Prof. Horacio D. Espinosa
James N. and Nancy J. Farley Professor in Manufacturing & Entrepreneurship
Director, Theoretical and Applied Mechanics Program
Director, the Institute for Cellular Engineering Technologies
Northwestern University

Host: Dr. Wei Xiaoding, College of Engineering

Time: 9:00-10:30 am, December 2, 2022, GMT+8

Venue: Zoom Meeting ID: 912 8991 2908 Passcode: 136495

Abstract:

2D materials are being employed in the development of next-generation electronics, optical, and sensor technologies, as well as in energy production and storage techniques, e.g., supercapacitors, solar cells, and battery electrodes. Such applications involve frequent mechanical deformations such as stretching and bending, so the material’s integrity and reliability are critical. In this context, the abrupt and brittle failure of 2D materials requires particular attention. In this presentation, I will discuss strategies for the in-situ electron microscopy fracture testing of 2D materials and advances in the parameterization of interatomic potentials (force fields) for accurate description of crack tips’ atomic lattice reconstructions and bond dissociations. Experimentally, I will present two approaches: i) E-beam-assisted crack propagation with measurement of crack tip deformation fields, based on atomic images, and ii) MEMS-based displacement-controlled fracture testing. The parameterization of force fields is based on a multi-objective genetic algorithm and machine-learning-inspired protocols, with training and screening data sets involving both equilibrium and far-from-equilibrium pathways such as phase transitions, vacancy formation energies, and bond dissociation energy landscapes. Using monolayer MoSe2 as a testbed, I will illustrate the effectiveness of the combined experimental-computational approach in measuring and predicting the toughness of the material, demonstrating in the process the advantages of ML-inspired force field parameterization in developing computational approaches with predictive capabilities.

Biography:

Horacio D. Espinosa is the James and Nancy Farley Professor of Manufacturing and Entrepreneurship, Professor of Mechanical Engineering, and the Director of the Theoretical and Applied Mechanics Program at the McCormick School of Engineering, Northwestern University. He received his Ph.D. in Solid Mechanics from Brown University in 1992. Espinosa has made contributions to the deformation and failure of materials, design of micro- and nano-systems, in situ microscopy characterization of nanomaterials, and microfluidics for single-cell manipulation and analysis.
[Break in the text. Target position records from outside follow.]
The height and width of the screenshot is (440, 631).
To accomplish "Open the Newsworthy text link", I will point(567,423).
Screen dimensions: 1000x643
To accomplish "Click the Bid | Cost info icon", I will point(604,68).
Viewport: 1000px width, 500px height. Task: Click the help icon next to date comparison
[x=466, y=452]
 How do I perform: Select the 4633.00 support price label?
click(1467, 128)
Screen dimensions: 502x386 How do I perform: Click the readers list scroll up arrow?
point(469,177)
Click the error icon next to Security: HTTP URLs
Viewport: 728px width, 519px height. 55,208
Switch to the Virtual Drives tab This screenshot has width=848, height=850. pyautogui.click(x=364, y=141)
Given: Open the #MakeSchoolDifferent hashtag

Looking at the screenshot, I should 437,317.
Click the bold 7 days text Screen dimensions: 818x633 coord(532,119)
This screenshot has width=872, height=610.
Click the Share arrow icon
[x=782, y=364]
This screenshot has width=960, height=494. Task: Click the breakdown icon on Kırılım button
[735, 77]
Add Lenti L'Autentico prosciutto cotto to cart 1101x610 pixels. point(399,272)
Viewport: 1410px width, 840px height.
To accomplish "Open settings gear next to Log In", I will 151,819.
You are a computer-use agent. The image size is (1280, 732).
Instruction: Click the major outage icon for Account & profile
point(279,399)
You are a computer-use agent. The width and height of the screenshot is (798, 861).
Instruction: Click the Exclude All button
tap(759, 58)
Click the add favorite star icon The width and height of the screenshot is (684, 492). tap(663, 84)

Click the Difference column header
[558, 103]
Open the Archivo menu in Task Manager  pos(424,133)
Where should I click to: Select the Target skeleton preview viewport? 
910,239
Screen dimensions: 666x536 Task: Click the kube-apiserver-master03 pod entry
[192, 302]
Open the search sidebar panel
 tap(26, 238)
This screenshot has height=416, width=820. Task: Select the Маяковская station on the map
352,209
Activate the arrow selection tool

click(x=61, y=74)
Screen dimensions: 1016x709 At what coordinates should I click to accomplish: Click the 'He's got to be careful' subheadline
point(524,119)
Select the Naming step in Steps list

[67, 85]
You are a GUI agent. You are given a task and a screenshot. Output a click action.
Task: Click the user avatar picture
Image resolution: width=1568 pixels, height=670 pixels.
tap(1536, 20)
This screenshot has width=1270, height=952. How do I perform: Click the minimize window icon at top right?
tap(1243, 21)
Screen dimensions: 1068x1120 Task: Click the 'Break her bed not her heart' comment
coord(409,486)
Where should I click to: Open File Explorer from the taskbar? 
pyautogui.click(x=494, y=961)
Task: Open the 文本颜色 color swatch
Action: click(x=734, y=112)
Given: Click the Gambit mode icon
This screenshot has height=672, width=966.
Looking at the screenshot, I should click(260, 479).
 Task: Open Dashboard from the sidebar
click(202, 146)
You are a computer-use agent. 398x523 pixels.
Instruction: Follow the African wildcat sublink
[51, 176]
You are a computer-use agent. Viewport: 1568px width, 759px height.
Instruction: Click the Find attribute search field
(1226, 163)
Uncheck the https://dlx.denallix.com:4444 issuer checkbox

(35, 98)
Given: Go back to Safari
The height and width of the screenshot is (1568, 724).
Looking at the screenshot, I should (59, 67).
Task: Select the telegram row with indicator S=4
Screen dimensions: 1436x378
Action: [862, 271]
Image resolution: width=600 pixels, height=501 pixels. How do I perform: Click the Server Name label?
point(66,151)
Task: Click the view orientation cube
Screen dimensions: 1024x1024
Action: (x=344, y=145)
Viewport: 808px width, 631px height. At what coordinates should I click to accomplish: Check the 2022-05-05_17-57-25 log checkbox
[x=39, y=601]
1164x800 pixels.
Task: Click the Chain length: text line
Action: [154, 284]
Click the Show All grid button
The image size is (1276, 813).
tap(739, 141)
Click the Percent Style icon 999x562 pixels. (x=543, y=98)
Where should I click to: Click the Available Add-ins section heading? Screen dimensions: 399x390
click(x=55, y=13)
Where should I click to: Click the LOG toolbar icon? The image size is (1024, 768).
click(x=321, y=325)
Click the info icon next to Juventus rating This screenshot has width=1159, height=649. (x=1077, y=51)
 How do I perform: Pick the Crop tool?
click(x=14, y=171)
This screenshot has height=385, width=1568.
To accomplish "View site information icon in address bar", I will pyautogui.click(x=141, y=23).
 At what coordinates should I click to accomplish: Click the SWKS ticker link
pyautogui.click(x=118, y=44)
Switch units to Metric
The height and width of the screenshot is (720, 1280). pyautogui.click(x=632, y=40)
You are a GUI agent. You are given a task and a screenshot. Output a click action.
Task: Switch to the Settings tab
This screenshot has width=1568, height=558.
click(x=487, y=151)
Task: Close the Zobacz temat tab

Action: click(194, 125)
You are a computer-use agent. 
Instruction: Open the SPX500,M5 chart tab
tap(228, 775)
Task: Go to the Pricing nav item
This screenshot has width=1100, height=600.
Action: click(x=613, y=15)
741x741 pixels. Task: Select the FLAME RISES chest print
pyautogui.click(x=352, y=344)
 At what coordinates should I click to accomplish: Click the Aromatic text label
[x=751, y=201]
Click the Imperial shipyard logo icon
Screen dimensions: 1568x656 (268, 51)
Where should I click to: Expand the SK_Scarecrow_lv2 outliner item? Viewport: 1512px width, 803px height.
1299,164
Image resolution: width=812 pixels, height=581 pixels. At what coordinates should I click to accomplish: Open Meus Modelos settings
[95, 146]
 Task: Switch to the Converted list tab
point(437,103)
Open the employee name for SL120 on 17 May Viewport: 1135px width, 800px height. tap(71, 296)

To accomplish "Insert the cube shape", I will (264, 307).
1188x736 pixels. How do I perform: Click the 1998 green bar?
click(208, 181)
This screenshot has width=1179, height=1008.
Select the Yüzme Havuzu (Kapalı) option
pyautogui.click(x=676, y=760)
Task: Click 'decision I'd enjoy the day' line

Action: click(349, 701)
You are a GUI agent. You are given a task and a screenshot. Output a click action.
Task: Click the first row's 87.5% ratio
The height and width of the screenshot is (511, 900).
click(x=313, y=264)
He has published over 300 technical papers on these topics. Espinosa received several awards including the PRAGER Medal from the Society of Engineering Science, the Society for Experimental Mechanics MURRAY and SIA NEMAT NASSER Medals, and the ASME THURSTON award. He is a member of the National Academy of Engineering (NAE), a foreign member of Academia Europaea, the European Academy of Arts and Sciences, the Russian Academy of Engineering, and a Fellow of AAAS, ASME, SEM, and AAM. He was the President of the Society of Engineering Science in 2012 and is a member of the IUTAM General Assembly.